▶ Page excerpt:

────────────────

The lawsuits, filed Tuesday and Monday in U.S. District Court in Sacramento, the California capital, are yet another salvo in a nearly 15-year fight over federal management of 11.5 million acres of national forest that run the length of the range.

The Bush administration last year dropped a stringent set of forest protections adopted under President Clinton, saying they prevented the Forest Service from aggressively thinning dense growth that fuels wildfires and from harvesting commercially valuable trees that would help pay for fire-prevention work.

The Bush plan tripled logging levels in the Sierra's 11 national forests, weakened habitat protections for rare species such as the California spotted owl and Pacific fisher, and allowed the felling of trees up to 30 inches in diameter at chest height.

In his lawsuit, California Attorney General Bill Lockyer attacked the rollback as an arbitrary move that lacked scientific or legal justification. "The Bush administration just tossed that plan," Lockyer said, calling the Bush revisions "this new pro-timber company plan."

Lockyer, a Democrat, said he invited Republican Gov. Arnold Schwarzenegger to join the lawsuit. "We have informed his office, and hope they will wish to participate. We haven't heard back from him."

Although Schwarzenegger defended the Clinton plan during his election campaign and vowed to fight the Bush revisions, since taking office he has been silent on the matter.

Regional Forester Jack Blackwell expressed disappointment in the legal challenges.

"I believe we have got a well-crafted plan," he said. "I'm very comfortable this plan is rooted in the latest science. ... I feel so strongly that we've got to get on with thinning the forest and do all we can to prevent these catastrophic wildfires."

This week's filings bring to three the number of lawsuits seeking to overturn the Bush revisions.

The California Forestry Association, a timber-industry group, challenged them in December for not placing sufficient emphasis on timber production.

Moreover, there may be more administration alterations in the works. Agriculture Undersecretary Mark Rey, who oversees the Forest Service and set in motion the rollback, is reviewing the new Sierra blueprint and could demand more changes.

In a teleconference jointly arranged by Lockyer and the environmental groups, several forest experts criticized the Forest Service's plan to allow the cutting of larger trees in the Sierra, saying their removal could contribute to the wildfire threat by opening up the timberland, making it drier and hotter.

────────────────

▶ Listed entries:
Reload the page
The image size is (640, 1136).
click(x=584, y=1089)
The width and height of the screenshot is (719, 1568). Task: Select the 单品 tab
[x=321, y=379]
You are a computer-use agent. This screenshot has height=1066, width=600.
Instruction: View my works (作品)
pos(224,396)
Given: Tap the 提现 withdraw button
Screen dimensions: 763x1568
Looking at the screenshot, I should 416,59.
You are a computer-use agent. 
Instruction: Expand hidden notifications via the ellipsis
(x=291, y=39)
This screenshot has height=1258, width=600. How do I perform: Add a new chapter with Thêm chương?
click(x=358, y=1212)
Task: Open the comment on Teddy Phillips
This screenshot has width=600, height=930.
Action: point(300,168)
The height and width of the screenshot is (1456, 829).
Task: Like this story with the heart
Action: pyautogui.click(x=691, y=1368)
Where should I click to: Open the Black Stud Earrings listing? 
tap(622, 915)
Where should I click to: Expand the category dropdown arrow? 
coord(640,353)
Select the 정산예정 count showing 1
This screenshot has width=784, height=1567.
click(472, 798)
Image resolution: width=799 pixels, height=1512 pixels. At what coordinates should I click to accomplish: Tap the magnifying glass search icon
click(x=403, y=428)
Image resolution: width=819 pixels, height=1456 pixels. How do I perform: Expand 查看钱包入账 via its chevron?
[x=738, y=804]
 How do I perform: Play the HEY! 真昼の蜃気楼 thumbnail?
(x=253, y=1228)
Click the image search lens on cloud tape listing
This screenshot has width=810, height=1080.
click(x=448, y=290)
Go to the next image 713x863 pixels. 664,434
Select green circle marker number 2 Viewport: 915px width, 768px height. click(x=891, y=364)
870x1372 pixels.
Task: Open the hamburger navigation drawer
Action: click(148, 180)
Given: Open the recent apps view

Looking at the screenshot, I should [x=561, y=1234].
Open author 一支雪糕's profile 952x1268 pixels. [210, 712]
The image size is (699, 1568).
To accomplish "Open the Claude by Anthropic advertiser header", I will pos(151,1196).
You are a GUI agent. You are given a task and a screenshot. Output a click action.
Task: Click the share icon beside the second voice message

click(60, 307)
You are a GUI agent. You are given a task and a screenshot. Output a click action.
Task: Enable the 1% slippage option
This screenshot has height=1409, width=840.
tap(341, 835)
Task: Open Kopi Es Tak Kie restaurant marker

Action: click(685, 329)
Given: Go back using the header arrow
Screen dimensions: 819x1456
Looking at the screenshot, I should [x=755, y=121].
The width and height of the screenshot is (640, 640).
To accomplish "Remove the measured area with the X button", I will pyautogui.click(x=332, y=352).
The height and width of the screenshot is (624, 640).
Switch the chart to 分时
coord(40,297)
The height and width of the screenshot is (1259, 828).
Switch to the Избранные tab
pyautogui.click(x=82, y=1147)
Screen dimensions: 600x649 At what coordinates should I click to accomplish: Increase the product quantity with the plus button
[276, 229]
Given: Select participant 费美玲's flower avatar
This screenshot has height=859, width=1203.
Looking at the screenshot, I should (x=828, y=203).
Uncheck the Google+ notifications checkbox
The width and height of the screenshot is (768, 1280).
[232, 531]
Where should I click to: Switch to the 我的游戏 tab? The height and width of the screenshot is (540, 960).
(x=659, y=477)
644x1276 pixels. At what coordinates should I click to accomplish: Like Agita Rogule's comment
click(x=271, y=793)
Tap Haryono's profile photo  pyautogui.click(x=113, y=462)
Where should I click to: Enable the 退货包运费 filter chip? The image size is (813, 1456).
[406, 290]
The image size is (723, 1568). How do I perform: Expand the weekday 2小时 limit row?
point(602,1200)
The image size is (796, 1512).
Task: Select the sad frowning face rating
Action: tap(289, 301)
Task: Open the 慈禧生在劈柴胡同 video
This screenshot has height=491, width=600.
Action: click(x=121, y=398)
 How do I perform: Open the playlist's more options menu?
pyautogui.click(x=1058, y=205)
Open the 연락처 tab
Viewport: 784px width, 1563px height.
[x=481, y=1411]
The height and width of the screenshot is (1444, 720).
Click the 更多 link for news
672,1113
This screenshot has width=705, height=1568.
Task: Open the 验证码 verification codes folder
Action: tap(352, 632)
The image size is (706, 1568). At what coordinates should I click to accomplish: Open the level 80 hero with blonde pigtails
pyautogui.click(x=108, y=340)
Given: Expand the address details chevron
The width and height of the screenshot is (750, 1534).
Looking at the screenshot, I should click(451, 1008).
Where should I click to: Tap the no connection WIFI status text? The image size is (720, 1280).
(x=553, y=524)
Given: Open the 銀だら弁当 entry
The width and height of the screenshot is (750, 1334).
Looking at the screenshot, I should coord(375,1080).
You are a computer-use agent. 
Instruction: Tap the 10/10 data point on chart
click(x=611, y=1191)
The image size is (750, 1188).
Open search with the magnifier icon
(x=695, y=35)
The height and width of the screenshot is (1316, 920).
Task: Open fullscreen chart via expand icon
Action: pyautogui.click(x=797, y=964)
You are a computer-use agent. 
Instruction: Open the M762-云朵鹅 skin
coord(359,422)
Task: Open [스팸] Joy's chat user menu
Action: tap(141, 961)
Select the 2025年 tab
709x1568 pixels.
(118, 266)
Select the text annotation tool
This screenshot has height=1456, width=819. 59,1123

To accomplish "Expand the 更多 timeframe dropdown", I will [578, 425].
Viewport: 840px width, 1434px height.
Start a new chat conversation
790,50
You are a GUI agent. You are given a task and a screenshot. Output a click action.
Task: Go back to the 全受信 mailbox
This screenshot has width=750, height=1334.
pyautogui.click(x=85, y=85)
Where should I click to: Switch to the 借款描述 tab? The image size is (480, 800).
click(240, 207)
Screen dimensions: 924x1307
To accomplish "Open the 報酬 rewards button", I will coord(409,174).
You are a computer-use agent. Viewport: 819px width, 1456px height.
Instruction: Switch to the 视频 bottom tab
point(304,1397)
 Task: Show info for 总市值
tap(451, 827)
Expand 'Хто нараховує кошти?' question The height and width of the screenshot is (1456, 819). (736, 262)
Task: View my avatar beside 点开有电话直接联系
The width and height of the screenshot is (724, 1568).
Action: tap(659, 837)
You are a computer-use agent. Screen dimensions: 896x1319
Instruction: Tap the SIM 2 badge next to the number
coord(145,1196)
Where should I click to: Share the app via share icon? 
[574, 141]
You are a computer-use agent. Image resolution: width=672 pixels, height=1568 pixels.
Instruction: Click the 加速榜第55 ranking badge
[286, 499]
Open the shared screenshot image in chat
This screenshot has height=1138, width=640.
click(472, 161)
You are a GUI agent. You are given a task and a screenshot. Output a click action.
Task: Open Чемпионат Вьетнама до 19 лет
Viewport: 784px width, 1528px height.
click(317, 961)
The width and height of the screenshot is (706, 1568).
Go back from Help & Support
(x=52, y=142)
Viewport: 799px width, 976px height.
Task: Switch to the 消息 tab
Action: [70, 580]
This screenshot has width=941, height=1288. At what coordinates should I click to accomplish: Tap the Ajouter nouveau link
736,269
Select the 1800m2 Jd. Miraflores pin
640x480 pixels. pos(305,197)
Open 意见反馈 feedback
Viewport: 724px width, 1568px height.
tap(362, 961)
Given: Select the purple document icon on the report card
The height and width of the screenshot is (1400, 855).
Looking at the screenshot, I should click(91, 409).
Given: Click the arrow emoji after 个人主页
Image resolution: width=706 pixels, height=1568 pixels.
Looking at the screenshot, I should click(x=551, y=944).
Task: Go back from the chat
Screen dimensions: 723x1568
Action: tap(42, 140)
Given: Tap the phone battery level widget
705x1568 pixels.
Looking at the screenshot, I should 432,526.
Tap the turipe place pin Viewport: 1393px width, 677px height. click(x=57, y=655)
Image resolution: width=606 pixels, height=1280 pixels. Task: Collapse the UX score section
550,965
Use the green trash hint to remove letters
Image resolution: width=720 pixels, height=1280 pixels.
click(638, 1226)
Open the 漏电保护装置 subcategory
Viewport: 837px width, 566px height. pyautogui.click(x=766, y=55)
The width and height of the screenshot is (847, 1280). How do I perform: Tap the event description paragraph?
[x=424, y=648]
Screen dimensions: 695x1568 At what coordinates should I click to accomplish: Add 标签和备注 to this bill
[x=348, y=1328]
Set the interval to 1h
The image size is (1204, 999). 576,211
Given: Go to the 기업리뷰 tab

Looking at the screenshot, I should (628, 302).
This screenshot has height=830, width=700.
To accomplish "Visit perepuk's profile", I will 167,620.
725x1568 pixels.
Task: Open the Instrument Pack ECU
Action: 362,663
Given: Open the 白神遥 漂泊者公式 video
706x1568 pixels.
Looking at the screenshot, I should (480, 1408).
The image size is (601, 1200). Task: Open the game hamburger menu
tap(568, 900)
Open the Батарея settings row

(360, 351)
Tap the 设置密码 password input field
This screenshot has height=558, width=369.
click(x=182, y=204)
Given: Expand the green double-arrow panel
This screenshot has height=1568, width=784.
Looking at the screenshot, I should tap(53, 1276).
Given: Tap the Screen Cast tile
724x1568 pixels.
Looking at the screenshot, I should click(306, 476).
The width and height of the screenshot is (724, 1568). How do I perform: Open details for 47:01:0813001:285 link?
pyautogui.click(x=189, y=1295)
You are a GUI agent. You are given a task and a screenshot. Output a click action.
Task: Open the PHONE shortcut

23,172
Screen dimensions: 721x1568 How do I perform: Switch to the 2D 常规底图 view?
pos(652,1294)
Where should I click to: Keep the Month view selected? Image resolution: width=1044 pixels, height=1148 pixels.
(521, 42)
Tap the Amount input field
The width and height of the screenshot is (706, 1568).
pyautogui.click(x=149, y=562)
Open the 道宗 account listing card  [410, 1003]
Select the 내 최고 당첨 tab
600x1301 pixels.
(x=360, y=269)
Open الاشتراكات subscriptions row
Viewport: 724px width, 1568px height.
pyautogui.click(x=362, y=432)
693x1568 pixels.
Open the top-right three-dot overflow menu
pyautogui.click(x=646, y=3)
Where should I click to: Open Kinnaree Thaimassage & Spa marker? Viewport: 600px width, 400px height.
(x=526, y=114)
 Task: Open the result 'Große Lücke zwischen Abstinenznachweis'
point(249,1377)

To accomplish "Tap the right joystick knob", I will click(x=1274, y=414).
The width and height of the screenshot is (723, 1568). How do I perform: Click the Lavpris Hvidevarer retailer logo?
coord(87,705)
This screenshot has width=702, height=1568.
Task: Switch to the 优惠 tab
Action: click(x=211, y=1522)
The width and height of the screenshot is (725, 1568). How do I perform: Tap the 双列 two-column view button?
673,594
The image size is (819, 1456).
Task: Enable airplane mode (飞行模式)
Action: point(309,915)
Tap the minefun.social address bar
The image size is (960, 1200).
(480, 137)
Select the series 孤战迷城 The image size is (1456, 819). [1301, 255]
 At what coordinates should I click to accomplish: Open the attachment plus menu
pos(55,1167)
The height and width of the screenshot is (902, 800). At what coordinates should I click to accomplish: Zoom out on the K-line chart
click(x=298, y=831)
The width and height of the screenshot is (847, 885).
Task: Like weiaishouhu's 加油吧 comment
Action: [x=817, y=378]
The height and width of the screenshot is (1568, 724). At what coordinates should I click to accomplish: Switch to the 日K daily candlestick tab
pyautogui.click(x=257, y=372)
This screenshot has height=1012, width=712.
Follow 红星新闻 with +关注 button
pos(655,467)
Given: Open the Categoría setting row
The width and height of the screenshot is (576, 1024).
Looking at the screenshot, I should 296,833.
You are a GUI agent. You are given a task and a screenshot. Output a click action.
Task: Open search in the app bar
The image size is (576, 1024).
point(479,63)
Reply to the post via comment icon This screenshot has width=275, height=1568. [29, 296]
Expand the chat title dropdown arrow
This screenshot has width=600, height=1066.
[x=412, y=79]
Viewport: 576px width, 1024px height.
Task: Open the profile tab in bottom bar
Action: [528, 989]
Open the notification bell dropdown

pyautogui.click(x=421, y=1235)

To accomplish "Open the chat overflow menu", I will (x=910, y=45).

────────────────

▶ Jobs:
1. From the article on the Sierra Nevada forest lawsuits, extract the passage that begins at the words "Regional Forester Jack" and stops after "demand more changes.".
2. How many lines of the entries contain the string "Like"? Give only the number.
The entries bear no relation to the article on the Sierra Nevada forest lawsuits.

▶ Answers for this exercise:
1.
Regional Forester Jack Blackwell expressed disappointment in the legal challenges.

"I believe we have got a well-crafted plan," he said. "I'm very comfortable this plan is rooted in the latest science. ... I feel so strongly that we've got to get on with thinning the forest and do all we can to prevent these catastrophic wildfires."

This week's filings bring to three the number of lawsuits seeking to overturn the Bush revisions.

The California Forestry Association, a timber-industry group, challenged them in December for not placing sufficient emphasis on timber production.

Moreover, there may be more administration alterations in the works. Agriculture Undersecretary Mark Rey, who oversees the Forest Service and set in motion the rollback, is reviewing the new Sierra blueprint and could demand more changes.

2. 3